[Stored data entries]
/---
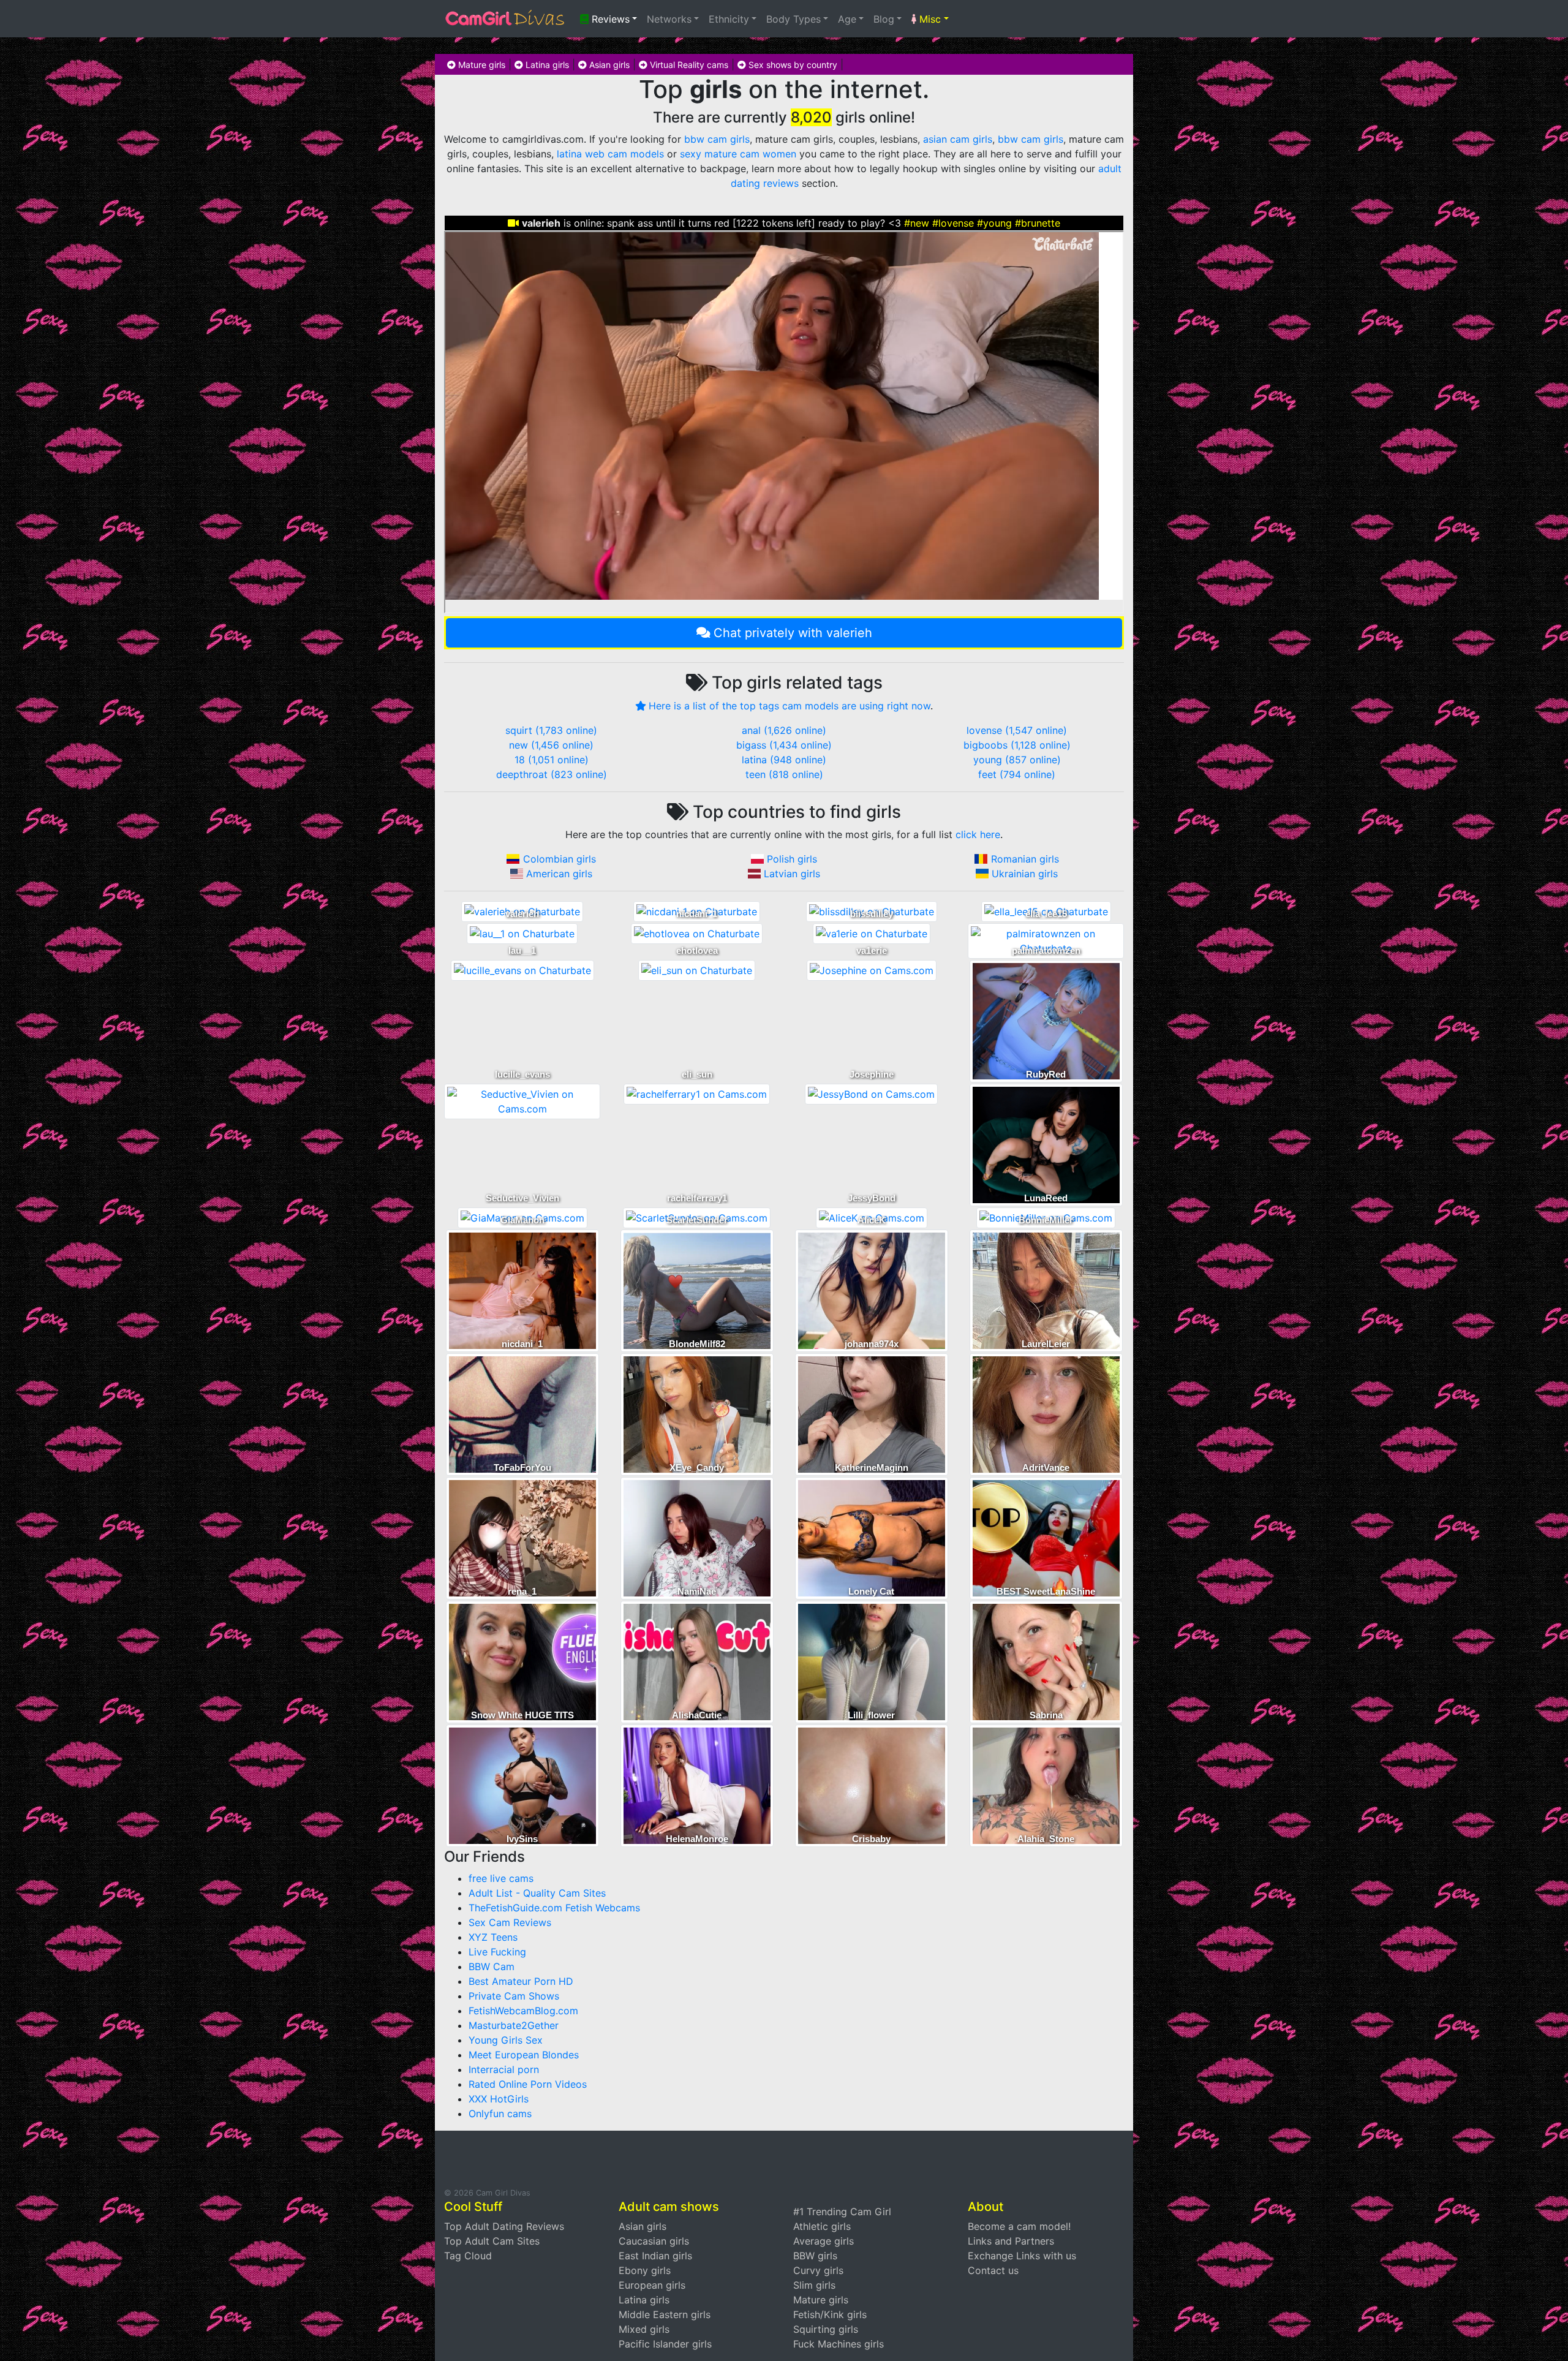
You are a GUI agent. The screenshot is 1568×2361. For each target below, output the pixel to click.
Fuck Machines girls (838, 2344)
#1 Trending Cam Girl (842, 2211)
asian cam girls (957, 139)
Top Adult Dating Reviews (504, 2226)
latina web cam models (610, 154)
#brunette (1037, 223)
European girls (652, 2285)
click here (978, 834)
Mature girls (480, 64)
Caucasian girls (654, 2241)
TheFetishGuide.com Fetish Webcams (554, 1908)
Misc (928, 19)
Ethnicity (729, 19)
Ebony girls (645, 2270)
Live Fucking (497, 1952)
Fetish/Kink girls (830, 2314)
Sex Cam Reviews (510, 1922)
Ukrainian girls (1025, 873)
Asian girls (608, 64)
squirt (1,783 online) (551, 730)
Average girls (823, 2241)
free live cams (501, 1878)
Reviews (609, 19)
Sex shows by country (791, 64)
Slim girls (814, 2285)
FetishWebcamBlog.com (523, 2010)
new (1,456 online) (551, 745)
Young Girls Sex (506, 2040)
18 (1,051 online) (551, 760)
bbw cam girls (717, 139)
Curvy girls (818, 2270)
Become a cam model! (1019, 2226)
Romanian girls (1025, 859)
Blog (883, 19)
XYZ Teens (493, 1937)
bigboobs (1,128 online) (1017, 745)
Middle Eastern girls (664, 2314)
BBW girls (815, 2256)
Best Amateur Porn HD (521, 1981)
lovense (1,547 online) (1017, 730)
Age (847, 19)
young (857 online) (1017, 760)
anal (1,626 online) (784, 730)
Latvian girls (792, 873)
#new (916, 223)
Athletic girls (822, 2226)
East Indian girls (655, 2256)
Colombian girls (559, 859)
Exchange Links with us (1022, 2256)
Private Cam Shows (514, 1996)
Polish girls (792, 859)
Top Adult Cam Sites (492, 2241)
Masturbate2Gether (514, 2025)
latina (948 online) (784, 760)
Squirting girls (825, 2329)
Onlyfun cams (500, 2113)
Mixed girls (644, 2329)
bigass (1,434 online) (784, 745)
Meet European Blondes (524, 2055)
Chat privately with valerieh (793, 632)
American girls (559, 873)
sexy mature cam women (738, 154)
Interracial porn (504, 2069)
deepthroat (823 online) (551, 774)
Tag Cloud (468, 2256)
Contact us (993, 2270)
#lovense (953, 223)
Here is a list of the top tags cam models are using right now (789, 706)
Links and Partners (1011, 2241)
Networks (669, 19)
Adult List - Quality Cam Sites (537, 1893)
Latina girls (546, 64)
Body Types (793, 19)
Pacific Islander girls (665, 2344)
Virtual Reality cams (687, 64)
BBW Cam (491, 1966)
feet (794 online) (1016, 774)
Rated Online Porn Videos (528, 2084)
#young (994, 223)
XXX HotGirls (499, 2099)
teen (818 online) (784, 774)
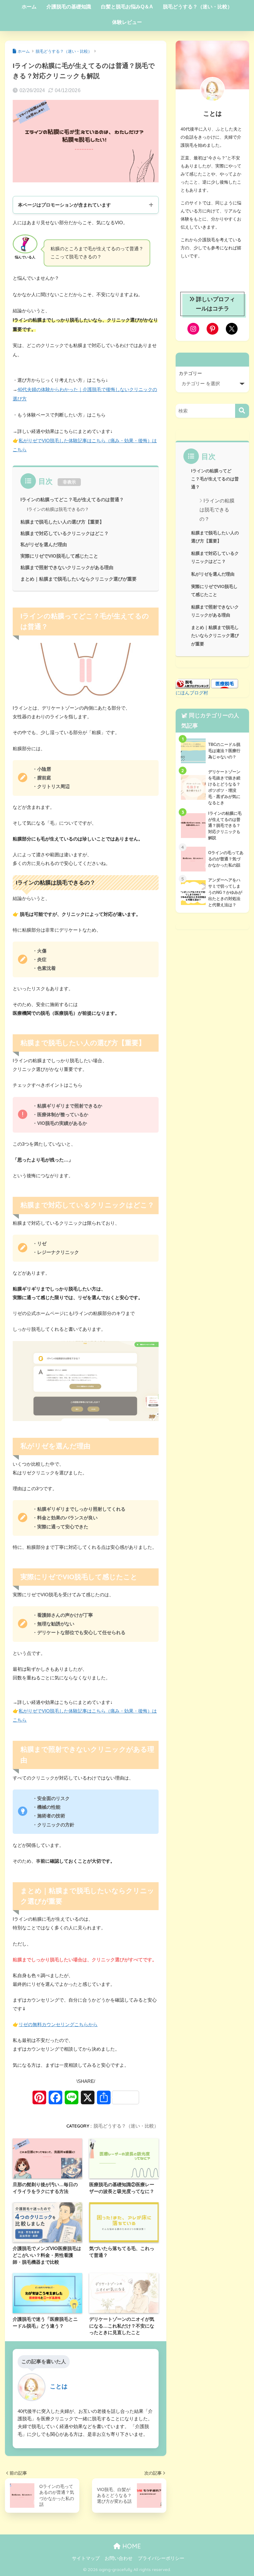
\---
● What you will do: For every entry, return its exact wording and leave out any image.

● Solution to this exercise:
You are a GUI agent. The screenshot is 1568×2361. For each target below, output the pixel to click.
Fuck Machines girls (838, 2344)
#1 Trending Cam Girl (842, 2211)
asian cam girls (957, 139)
Top Adult Dating Reviews (504, 2226)
latina web cam models (610, 154)
#brunette (1037, 223)
European girls (652, 2285)
click here (978, 834)
Mature girls (480, 64)
Caucasian girls (654, 2241)
TheFetishGuide.com Fetish Webcams (554, 1908)
Misc (928, 19)
Ethnicity (729, 19)
Ebony girls (645, 2270)
Live Fucking (497, 1952)
Fetish/Kink girls (830, 2314)
Sex Cam Reviews (510, 1922)
Ukrainian girls (1025, 873)
Asian girls (608, 64)
squirt (1,783 online) (551, 730)
Average girls (823, 2241)
free live cams (501, 1878)
Reviews (609, 19)
Sex shows by country (791, 64)
Slim girls (814, 2285)
FetishWebcamBlog.com (523, 2010)
new (1,456 online) (551, 745)
Young Girls Sex (506, 2040)
18 (1,051 online) (551, 760)
bbw cam girls (717, 139)
Curvy girls (818, 2270)
Become a cam model! (1019, 2226)
Romanian girls (1025, 859)
Blog (883, 19)
XYZ Teens (493, 1937)
bigboobs (1,128 online) (1017, 745)
Middle Eastern girls (664, 2314)
BBW girls (815, 2256)
Best Amateur Porn HD (521, 1981)
lovense (1,547 online) (1017, 730)
Age (847, 19)
young (857 online) (1017, 760)
anal (1,626 online) (784, 730)
Latvian girls (792, 873)
#new (916, 223)
Athletic girls (822, 2226)
East Indian girls (655, 2256)
Colombian girls (559, 859)
Exchange Links with us (1022, 2256)
Private Cam Shows (514, 1996)
Polish girls (792, 859)
Top Adult Cam Sites (492, 2241)
Masturbate2Gether (514, 2025)
latina (948 online) (784, 760)
Squirting girls (825, 2329)
Onlyfun cams (500, 2113)
Mixed girls (644, 2329)
bigass (1,434 online) (784, 745)
Meet European Blondes (524, 2055)
Chat privately with valerieh (793, 632)
American girls (559, 873)
sexy mature cam women (738, 154)
Interracial porn (504, 2069)
deepthroat (823 online) (551, 774)
Tag Cloud (468, 2256)
Contact us (993, 2270)
#lovense (953, 223)
Here is a list of the top tags cam models are using right now (789, 706)
Links and Partners (1011, 2241)
Networks (669, 19)
Adult List - Quality Cam Sites (537, 1893)
Latina girls (546, 64)
Body Types (793, 19)
Pacific Islander girls (665, 2344)
Virtual Reality cams (687, 64)
BBW Cam (491, 1966)
feet (794 online) (1016, 774)
Rated Online Porn Videos (528, 2084)
#young (994, 223)
XXX HotGirls (499, 2099)
teen (818 online) (784, 774)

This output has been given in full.